Monday, September 18th, 2017 Hungarian Forced Laborers in the Soviet Union, 1945-1955

DateTimeLocation
Monday, September 18, 201712:00PM - 2:00PMSeminar Room 208N, 1 Devonshire Place

Series

Hungarian Studies Program

Description

Description:
By the end of World War II about 600,000 Hungarian citizens were captured by the Soviet army. One third of the prisoners were civilian internees who were deported from Hungary to the Soviet Union in 1945. The Soviets did not make a distinction between civilians and soldiers and the war was seen as useful for the purpose of supplying a labor force, as well as expanding the communist system in the occupied territories. The presentation will give a detailed picture on the process of the deportation of the civilians and on their fate in Soviet forced labor camps. The presentation also tries to uncover the motives and plans of the Soviet military leadership directing the deportation of hundreds of thousands of civilians from East-Central Europe during the last months of the war.

Speaker:
Tamás Stark received his PhD from the Eötvös Lóránd University of Budapest in 1993. From 1983 he was a researcher at the Institute of History, Research Centre for the Humanities of the Hungarian Academy of Sciences, and in 2000 he was appointed a senior research fellow.
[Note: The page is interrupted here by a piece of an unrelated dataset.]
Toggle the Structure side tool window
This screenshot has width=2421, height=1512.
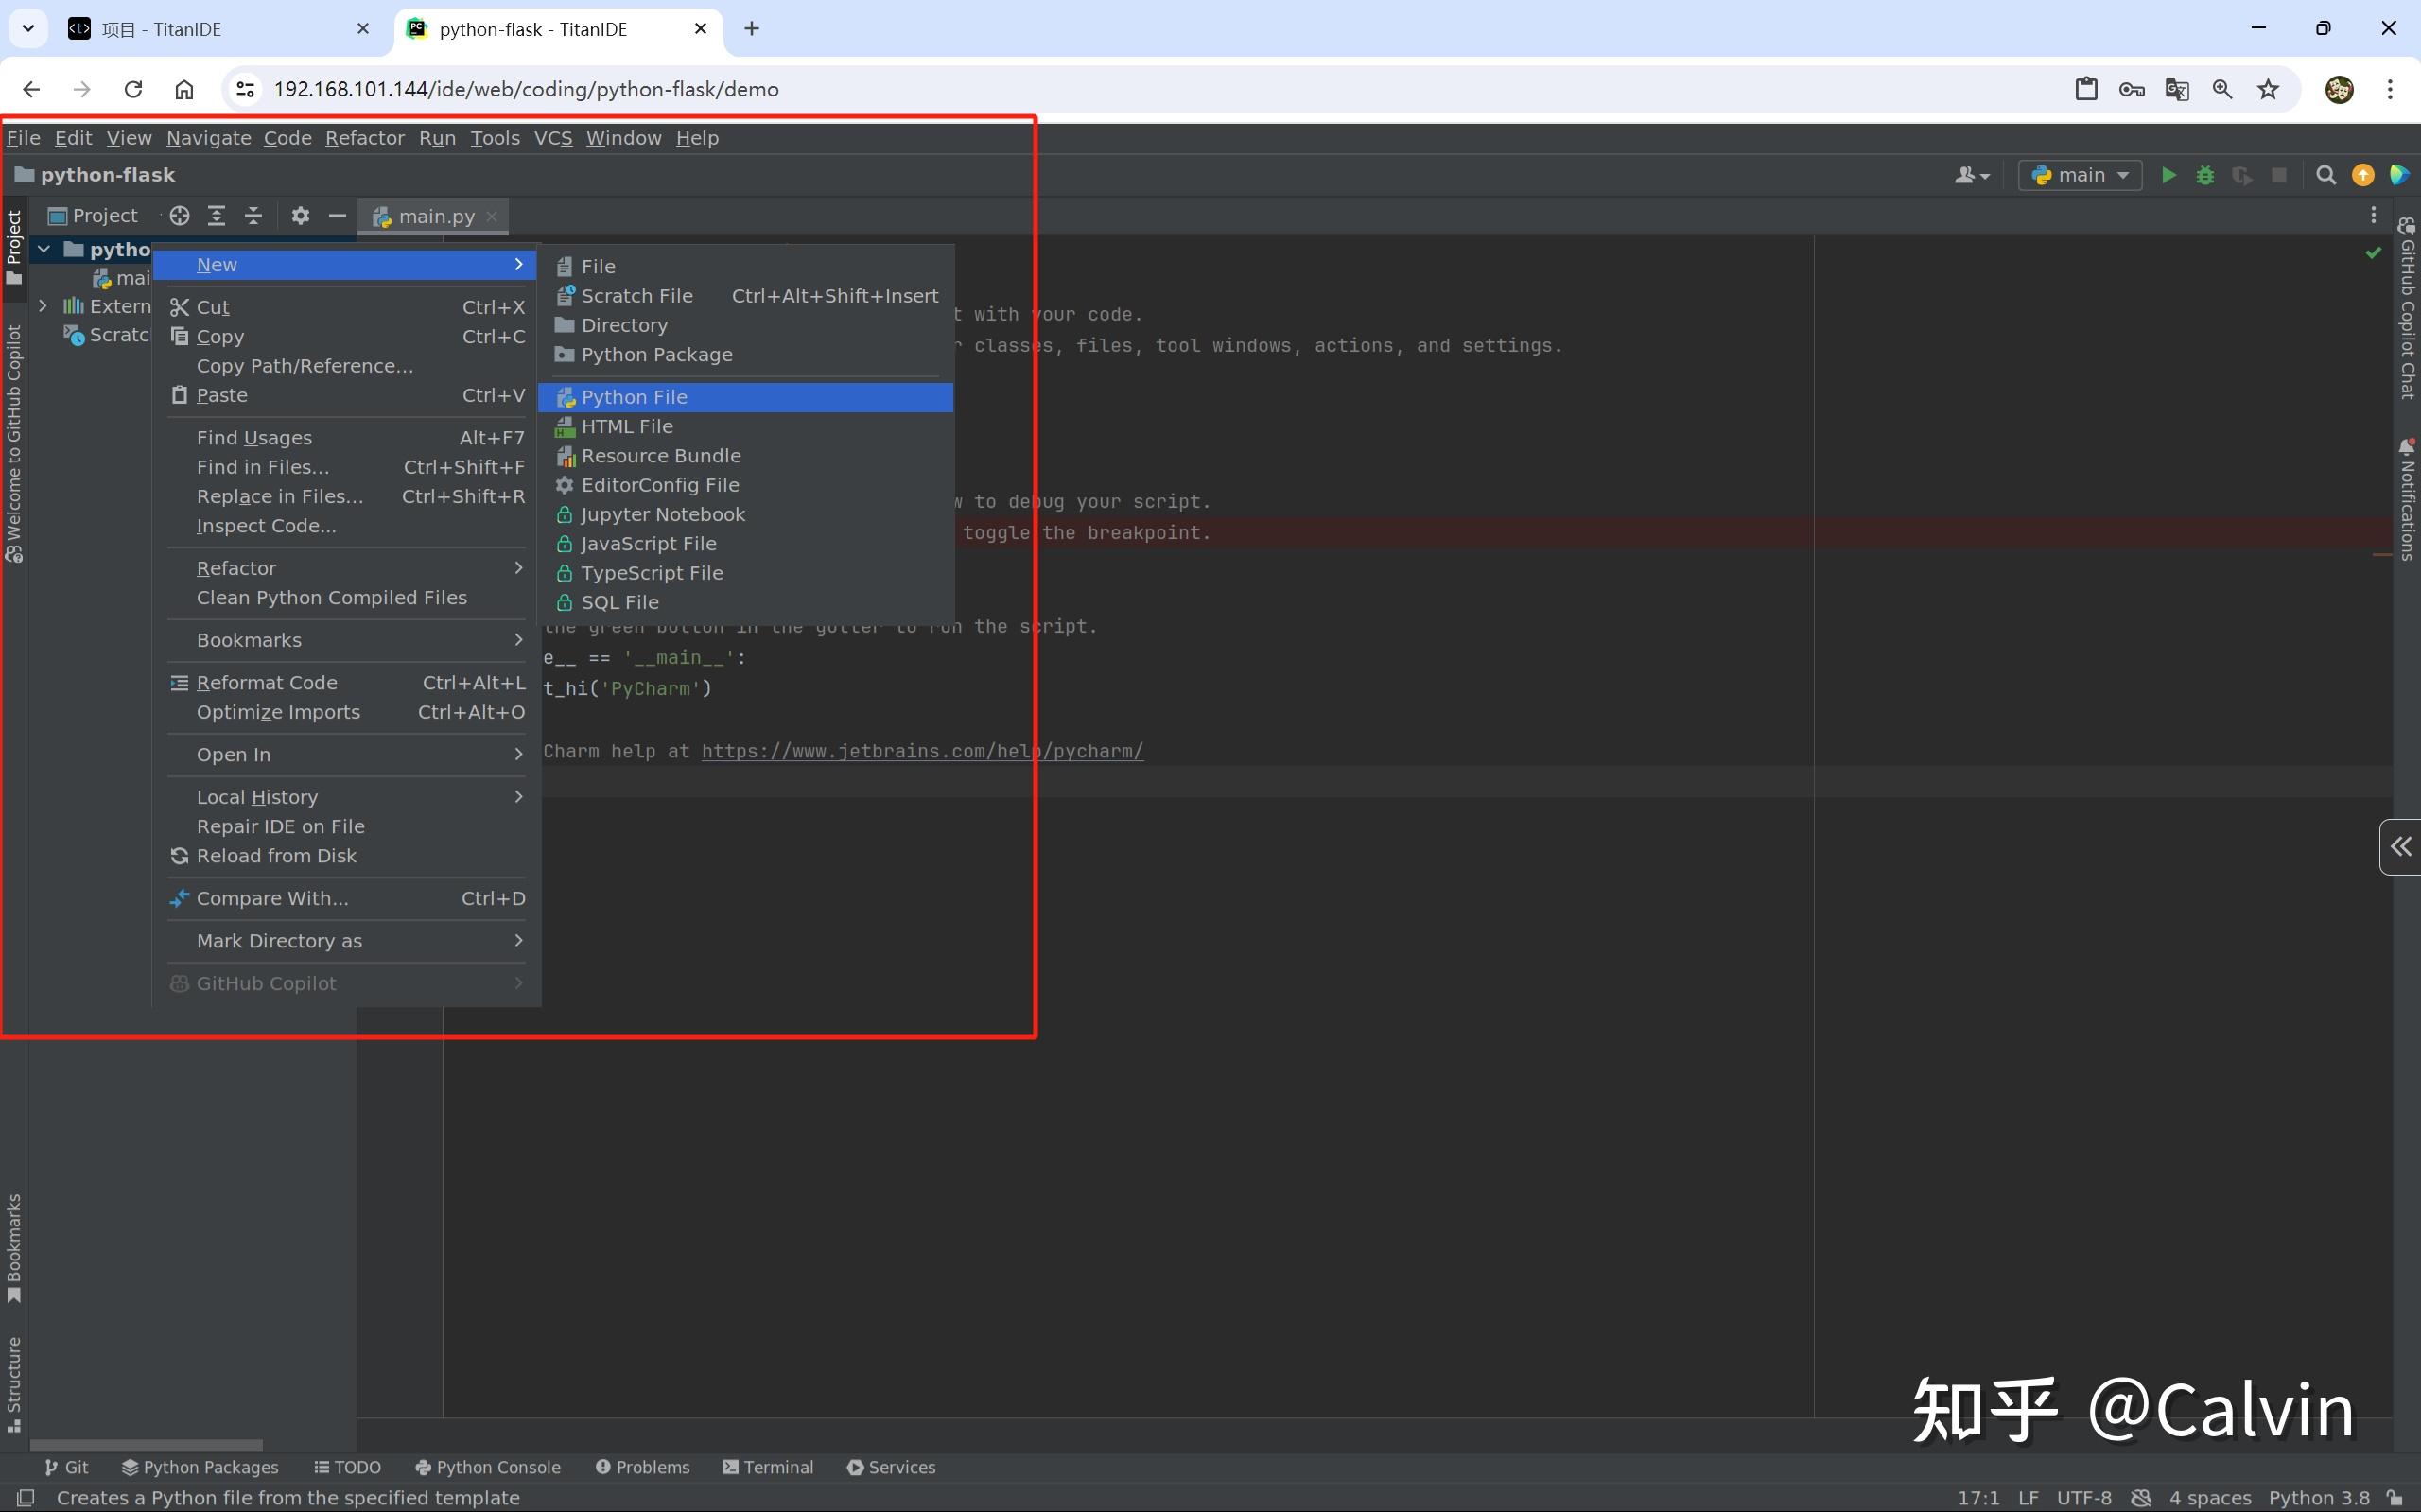[14, 1383]
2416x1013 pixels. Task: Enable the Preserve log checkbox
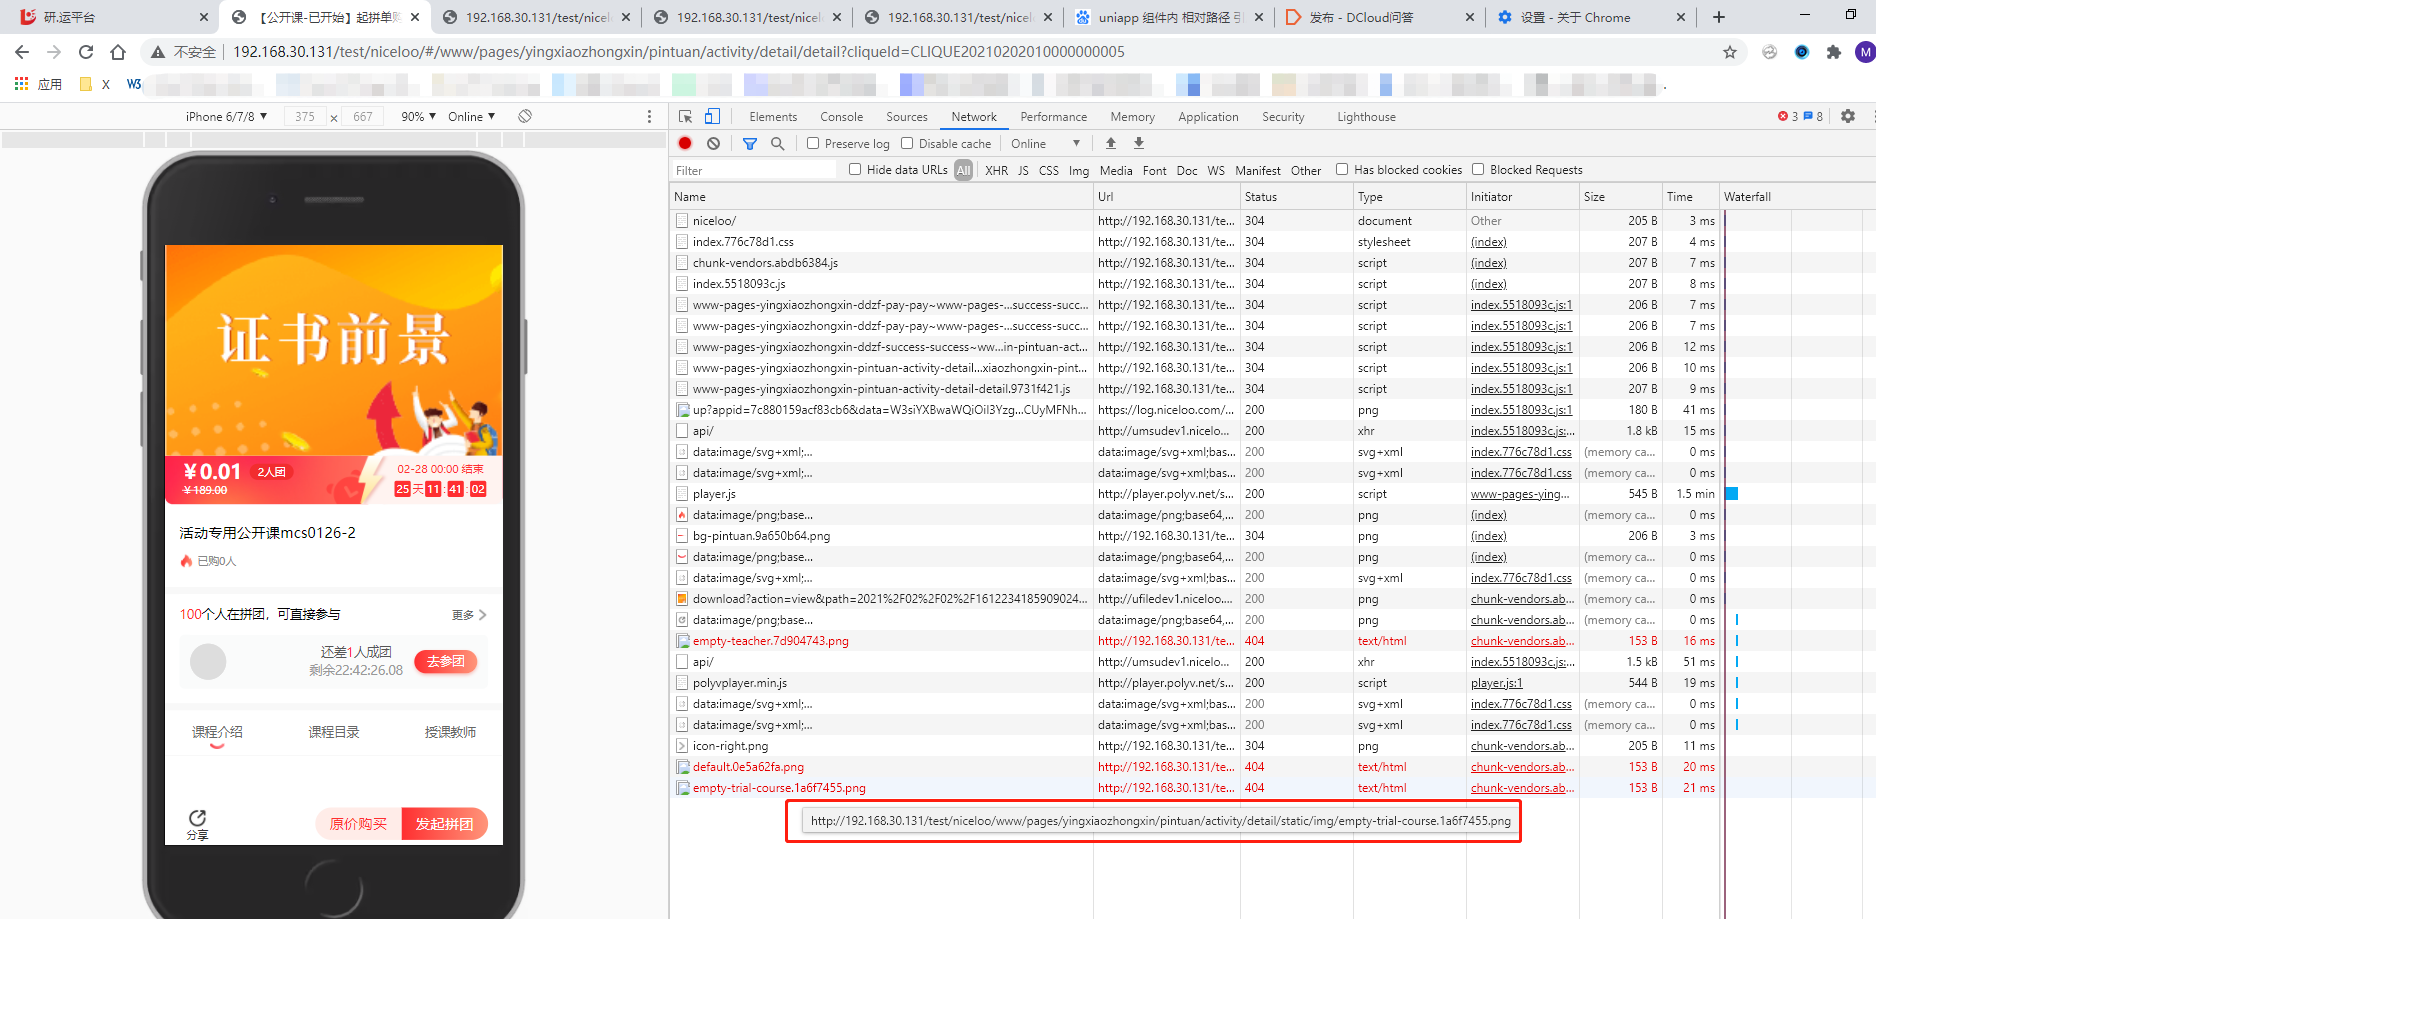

His specialization is forced population movement in East-Central Europe in the period 1938-56, with special regard to the history of the Holocaust, fate of prisoners of war and civilian internees, and the post war migrations. He was involved in numerous international research projects. In 1995/96 he was Pearl Resnick Post-Doctoral fellow at the United States Holocaust Memorial Museum. In 2014 he was Fulbright professor at Nazareth College, Rochester, NY. USA. His main publications include Hungary’s Human Losses in World War II (Uppsala, 1995) Hungarian Jews during the Holocaust and after the Second World War, 1939-1949: A Statistical Review (Boulder, CO 2000) Magyarok szovjet fogságban /Hungarians in Soviet Captivity/ (Budapest, 2006) A magyar polgári lakosság elhurcolása a Szovjetunióba a korabeli dokumentumok tükrében. /Deportation of Hungarian civilians to the Soviet Union. Documentary Collection./ (Budapest, 2017).